Scarcity: The New Science of Having Less and How It Defines Our Lives

Image of Scarcity: Why Having Too Little Means So Much
Release Date: 
March 23, 2015
Publisher/Imprint: 
Henry Holt and Company
Pages: 
304
Reviewed by: 

The basic thesis of this book, which modestly sets out to present a “science in the making,” is that “scarcity is not just a physical constraint. It is also a mindset.” Scarcity of time, money, and social interaction result in a similar mindset, the understanding of which “can help to explain many of the behaviors and consequences of scarcity.”

Scarcity focuses the mind; this is called “the focus dividend” which results in “tunneling” or a narrowing of the cognitive field onto the scarce good. Tunneling can have positive effects of increasing efforts to respond to the scarcity issue in question, though is equally liable to have negative consequences—“the tunnelling tax” known also as the “bandwith tax”—as we neglect other activities. The “bandwidth tax” reduces our “fluid intelligence” and “executive control” which means that while we may be efficiently focusing on the problem in hand we are dealing much less efficiently with a host of other issues.

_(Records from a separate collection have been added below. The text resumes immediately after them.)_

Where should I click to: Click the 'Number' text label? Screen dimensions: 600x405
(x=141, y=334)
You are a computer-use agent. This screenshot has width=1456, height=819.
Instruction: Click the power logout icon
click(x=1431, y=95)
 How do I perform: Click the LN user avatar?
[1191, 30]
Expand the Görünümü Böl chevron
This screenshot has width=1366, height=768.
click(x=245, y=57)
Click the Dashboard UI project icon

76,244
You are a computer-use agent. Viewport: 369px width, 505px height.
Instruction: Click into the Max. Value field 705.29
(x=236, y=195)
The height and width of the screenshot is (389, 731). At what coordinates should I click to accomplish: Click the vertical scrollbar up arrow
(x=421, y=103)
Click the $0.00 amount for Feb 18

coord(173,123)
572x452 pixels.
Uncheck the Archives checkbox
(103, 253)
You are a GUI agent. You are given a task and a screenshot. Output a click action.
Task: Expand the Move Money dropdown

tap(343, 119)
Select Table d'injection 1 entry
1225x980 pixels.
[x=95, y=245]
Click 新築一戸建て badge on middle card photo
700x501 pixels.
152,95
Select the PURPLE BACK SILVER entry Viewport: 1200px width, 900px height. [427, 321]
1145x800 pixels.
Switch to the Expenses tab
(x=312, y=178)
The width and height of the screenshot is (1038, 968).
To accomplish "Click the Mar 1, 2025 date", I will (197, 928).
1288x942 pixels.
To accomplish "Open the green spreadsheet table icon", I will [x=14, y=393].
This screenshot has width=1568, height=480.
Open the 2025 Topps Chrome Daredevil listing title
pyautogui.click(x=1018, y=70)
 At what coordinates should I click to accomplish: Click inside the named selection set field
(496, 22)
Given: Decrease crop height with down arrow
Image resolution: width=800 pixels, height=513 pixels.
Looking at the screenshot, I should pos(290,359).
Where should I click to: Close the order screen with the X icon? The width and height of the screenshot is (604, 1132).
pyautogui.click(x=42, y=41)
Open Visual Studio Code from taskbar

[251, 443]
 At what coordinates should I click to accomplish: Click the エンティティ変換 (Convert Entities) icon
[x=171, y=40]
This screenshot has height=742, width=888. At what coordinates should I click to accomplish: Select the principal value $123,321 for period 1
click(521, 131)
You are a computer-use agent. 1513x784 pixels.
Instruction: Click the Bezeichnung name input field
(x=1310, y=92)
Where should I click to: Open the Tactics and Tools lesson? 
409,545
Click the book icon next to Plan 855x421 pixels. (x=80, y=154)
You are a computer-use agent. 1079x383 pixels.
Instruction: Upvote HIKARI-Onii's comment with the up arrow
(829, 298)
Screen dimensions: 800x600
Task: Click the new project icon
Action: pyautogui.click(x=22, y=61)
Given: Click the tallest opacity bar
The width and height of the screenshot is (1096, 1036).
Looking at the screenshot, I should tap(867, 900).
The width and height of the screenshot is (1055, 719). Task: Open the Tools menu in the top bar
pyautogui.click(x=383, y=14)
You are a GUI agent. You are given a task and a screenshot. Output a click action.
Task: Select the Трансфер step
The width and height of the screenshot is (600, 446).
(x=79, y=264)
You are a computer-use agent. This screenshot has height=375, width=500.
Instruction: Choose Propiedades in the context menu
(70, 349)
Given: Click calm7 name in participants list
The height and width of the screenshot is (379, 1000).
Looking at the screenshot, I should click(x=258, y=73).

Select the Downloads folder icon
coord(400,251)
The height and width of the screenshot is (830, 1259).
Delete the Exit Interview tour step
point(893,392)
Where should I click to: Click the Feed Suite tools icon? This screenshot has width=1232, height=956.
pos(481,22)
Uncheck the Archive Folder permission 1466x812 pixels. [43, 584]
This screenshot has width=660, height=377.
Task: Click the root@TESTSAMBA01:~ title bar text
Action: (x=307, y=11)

So far, so good. Probably most people would concede that when they have an overwhelming preoccupation they are by definition giving less attention to other things. But is this book telling us anything we do not know already, despite the introduction of new “concepts”? Possibly the bar should be raised on what is considered a concept.

Into this mix the authors introduce “the concept of slack [which] cuts to the core of the psychology of scarcity. Having slack allows the feeling of abundance. Slack is not just inefficiency; it is a mental luxury.” This “concept” is illustrated by the constraints and trade-offs demanded of anyone packing a smaller suitcase—with no slack those extra shirts and underwear must be left behind.

The authors apply their basic conceit to a number of different situations, one of the most striking being that of the fireman who is focusing on getting to his fire forgets to fasten his seatbelt and is flung from the fire-truck with fatal results.

In the early chapters where they are setting out their scarcity stall authors Mullainathan and Shafir focus on a subjective definition of scarcity, only “combining subjective and objective” in later chapters dedicated to the analysis “of poverty for example.”

In real life, however, “objective” contextual factors cannot be excluded; and the analysis and recommendations of the later chapters show the paucity of their “science of scarcity.” While they are to be commended for bringing together economics and psychology, the exclusion of the contribution of other disciplines—sociology, anthropology, “even marketers”—takes its toll. The introduction of the concept of bandwidth does certainly not constitute a radical rethinking of poverty policy.

The anecdotes and neologisms are entertaining and sometimes enlightening, though almost all generalizations and illustrations can be overturned if “objectivity” is allowed to seep in. Time pressure can be helpful or an impediment; trade-offs are good or bad; slack can deteriorate into abundance, and so forth.

The various diagrams and tests are poorly reproduced, though accepting the invitation to test the “checker-shadow illusion by Ted Adelson of MIT” in Chapter Four “Expertise” is highly recommended.

At several points the question arises: Is this whole thing just some kind of geeky—and it has to be said: male—spoof? The anecdotes and examples are almost all about men . . . with the exception of course of a woman driver causing back up, and some women entrepreneurs who separated home money and business money by keeping “one wad of cash in their bra’s left cup, and the other in the right cup.”

To paraphrase Miss Jean Brodie in her prime, “For those who like this sort of thing, this is the sort of thing they like.” People who enjoyed the bestselling Freakonomics by Stephen J. Dubner and Steven D. Levitt will find this book equally fascinating.

This book could be an amusing gift to a friend, though not to someone objectively and subjectively struggling with “scarcity”; or it could be mined for anecdotes to share in a management seminars . . .  “don’t think that your employee is poor just because s/he’s dumb . . . s/he’s also dumb because she’s poor.”

Otherwise, reading this book from cover to cover is liable to induce a sense of retrospective scarcity relative to all the other things left undone.